The application provides prediction technique, device, storage medium and the electronic equipment of a kind of sweep time, the sweep time of PET-CT inspection is carried out subject is rationally arranged, the prediction technique of the sweep time is used in PET-CT system, this method comprises: obtaining the personal information of subject and the check point of subject progress PET-CT inspection;Determine that the subject carries out the drug dose injected required for PET-CT is checked;The personal information, the check point and the drug dose are input to the sweep time model trained;It obtains and sweep time required for PET-CT is checked is carried out by the subject that the sweep time model prediction goes out.

Description

Prediction technique, device, storage medium and the electronic equipment of sweep time
Technical field
This application involves the field of medical instrument technology, in particular to a kind of prediction technique of sweep time, device, storage are situated between Matter and electronic equipment.
Background technique
With advances in technology and product is constantly brought forth new ideas, positron emission and X ray computer computed tomography (SPECT) system (PET-CT system) by more and more extensive use, PET-CT system can play screening early period of tumour certain positive Effect.
In current clinic PET-CT checking process, when for general tumour screening, generally require by operating doctor elder generation root It carries out scanning bed required for PET-CT is checked according to empirically determined subject, then is scanned for each scanning bed, and During the scanning process, General System can give each scanning Bed set up unified initial scan time, then by operation doctor according to The information such as the check point of subject and the drug dose of injection by virtue of experience change the sweep time of each scanning bed, with The scanning demand for subject is asked to scan optimum image within less sweep time.
However, above-mentioned clinic PET-CT checks the too many experience for relying on operation doctor, check point institute cannot be accurately determined The sweep time needed, just will appear sweep time when sweep time is arranged is arranged unreasonable situation, so as to cause Subject receives the overlong time of scanning or the problem that imaging effect is undesirable.
Summary of the invention
In view of this, the application provides prediction technique, device, storage medium and the electronic equipment of a kind of sweep time, use The sweep time that subject carries out PET-CT inspection is rationally arranged.

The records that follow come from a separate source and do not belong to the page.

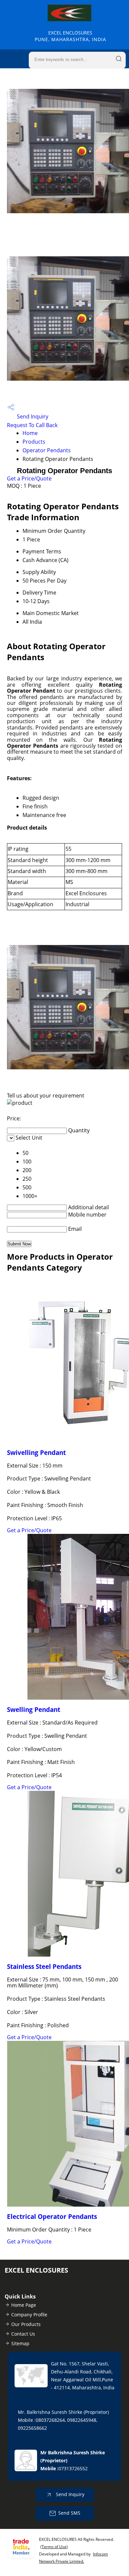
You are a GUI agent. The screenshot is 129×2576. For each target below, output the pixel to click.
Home (30, 433)
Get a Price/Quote (29, 478)
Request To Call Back (32, 425)
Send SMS (69, 2512)
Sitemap (20, 2343)
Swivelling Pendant (36, 1452)
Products (33, 441)
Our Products (26, 2324)
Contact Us (23, 2334)
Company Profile (29, 2314)
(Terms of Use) (54, 2546)
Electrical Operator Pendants (52, 2216)
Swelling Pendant (33, 1709)
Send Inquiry (32, 416)
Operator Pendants (46, 450)
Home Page (23, 2305)
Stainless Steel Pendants (44, 1966)
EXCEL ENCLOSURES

In a first aspect, the embodiment of the present application provides the prediction technique of sweep time a kind of, the method is used for PET-CT In system, which comprises
The personal information and the subject that obtain subject carry out the check point of PET-CT inspection;
Determine that the subject carries out the drug dose injected required for PET-CT is checked;
The personal information, the check point and the drug dose are input to the sweep time model trained;
It obtains and scanning required for PET-CT is checked is carried out by the subject that the sweep time model prediction goes out Time.
The above method first obtains the personal information of subject, the check point of subject's progress PET-CT inspection, and determines The subject carries out the drug dose injected required for PET-CT is checked, then by personal information, check point and drug dose It is input to the sweep time model trained, PET-CT is carried out by the subject gone out to sweep time model prediction to obtain Sweep time required for checking, when carrying out the scanning of PET-CT inspection according to the sweep time setting subject predicted later Between, the sweep time being arranged in this way is more reasonable, meets the actual conditions of subject, so as to avoid subject from receiving scanning Overlong time or the undesirable problem of imaging effect.
In a possible implementation, subject described in the sweep time model prediction is carried out needed for PET-CT inspection The sweep time wanted, comprising:
Required for the sweep time model determines that the subject carries out PET-CT inspection according to the personal information Each scanning bed;
The sweep time model predicts each according to the personal information, the check point and the drug dose The scanning bed corresponding sweep time.
In a possible implementation, this method further include:
The subject that prediction is obtained carries out PET-CT and checks that required sweep time and the subject carry out Association.
In a possible implementation, this method further include:
Obtain the personal information of different subjects, the check point for carrying out PET-CT inspection, the drug dose of injection and institute The sweep time of setting;
Personal information based on each subject, the check point for carrying out PET-CT inspection, the drug dose of injection and set Fixed sweep time establishes sample database;The list item of the sample database includes the identifier of check point;
According to the sample database, every decision tree of random forest is constructed, obtains the sweep time model.
It is described according to the sample database in a possible implementation, every decision tree of random forest is constructed, is obtained The sweep time model, comprising:
It is sampled based on the sample database, obtains different groups of training dataset;
For each group of training dataset, using this group of training dataset as the root node sample of decision tree, to the decision Each node of tree carries out division processing, obtains a decision tree;
The sweep time model is formed by all decision trees, the sweep time of the sweep time model prediction is each The mean value of the sweep time of the decision tree prediction.
In a possible implementation, the node to decision tree carries out division processing, comprising:
Calculate the loss function of present node;The loss function is the sweep time for reaching the training sample of present node Function;
It takes so that the loss function obtains Split Attribute of the feature of minimum value as present node;
Present node is divided based on the Split Attribute.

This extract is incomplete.